Two weeks ago George Leef reveiwed David Bernstein’s new book Lawless: The Obama Administration’s Unprecedented Assault on the Constitution and the Rule of Law. Yesterday, Bernstein  posted some thoughts about how the President’s goals for the Paris climate conference fit into the larger pattern of executive overreach that he discusses in the book:

In his speech at the global climate change conference in Paris, President Obama made it clear that he would like to reach an international agreement that would mitigate the harmful effects of climate change, with each nation binding itself to targets to reduce carbon emissions. What was missing from his speech (and elsewhere) was an acknowledgement that to be binding on the United States any such agreement would need to be in the form of either an executive agreement that would require the approval of both houses of Congress, or a treaty, which would require a positive vote from two-thirds of the Senate. It’s very unlikely that either of these things would be forthcoming from the Republican-controlled Congress.

So the president may agree to a treaty that’s not really a treaty. …

But climate change (see also the Environmental Protection Agency’s creative, but legally dubious, rules on carbon emissions) is hardly the only area where Obama has preferred to govern unilaterally. …

The president’s unilateralism was most surprising when it came to bombing Libya in 2011. Obama told the Boston Globe in December 2007, “The President does not have power under the Constitution to unilaterally authorize a military attack in a situation that does not involve stopping an actual or imminent threat to the nation.”  …

No one, including the president, was bold or foolish enough to argue that the fighting in Libya, or the Libyan government itself, posed an imminent threat to the United States. The best the Obama administration could come up with was that the use of military force in Libya would prevent instability in the Middle East (ha!) and preserve the credibility and effectiveness of the United Nations Security Council. …

So what exactly is going on here? Here’s where the tie to climate change comes in: The administration is indulging in a form of liberal internationalism that seeks to subordinate adherence to the American Constitution, its separation of powers, and the laws enacted under it to what its advocates consider the much more important values of international cooperation and humanitarianism, which may be undertaken efficiently and efficaciously only by a strong executive. …

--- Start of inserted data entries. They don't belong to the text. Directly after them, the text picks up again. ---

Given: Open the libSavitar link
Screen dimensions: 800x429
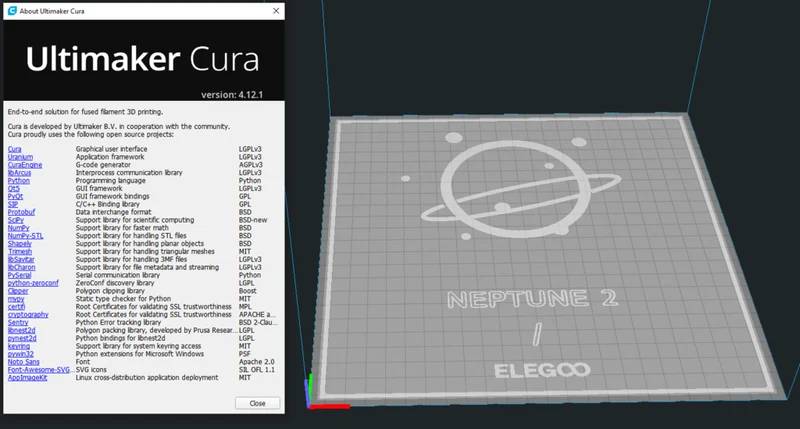Looking at the screenshot, I should point(21,259).
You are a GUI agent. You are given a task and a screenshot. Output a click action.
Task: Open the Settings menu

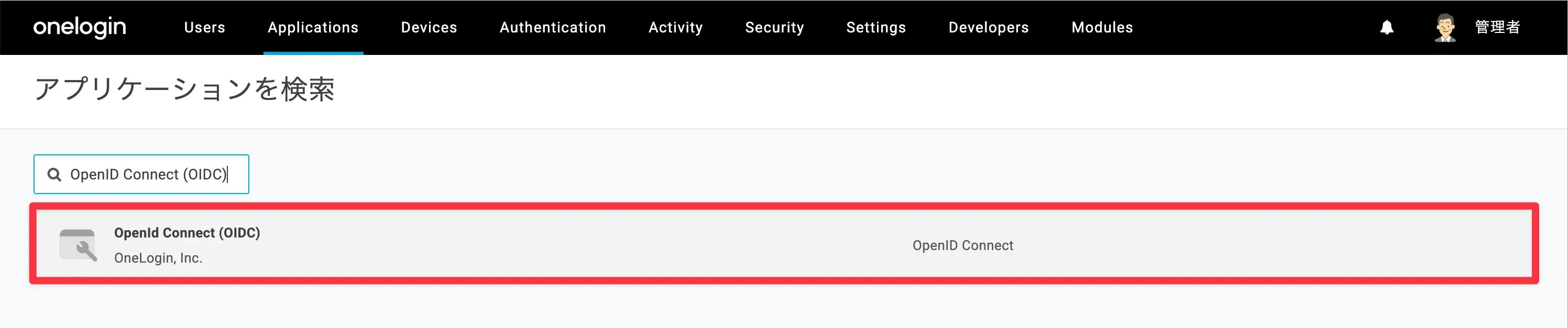coord(876,27)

This is not an inherently implausible idea, and, though I vehemently disagree with it, it’s surely one that could be adopted by intelligent people of goodwill. But it also happens to be one that conflicts with the president’s oath to preserve, protect and defend the Constitution of the United States. He takes no similar oath to protect the credibility of the U.N. Security Council, to stop climate change, or even to preserve America’s standing in the global community. If these perceived obligations are going to take precedence over more mundane and traditional notions of the separation of powers, this should at the very least be championed more explicitly, so a public debate might ensue.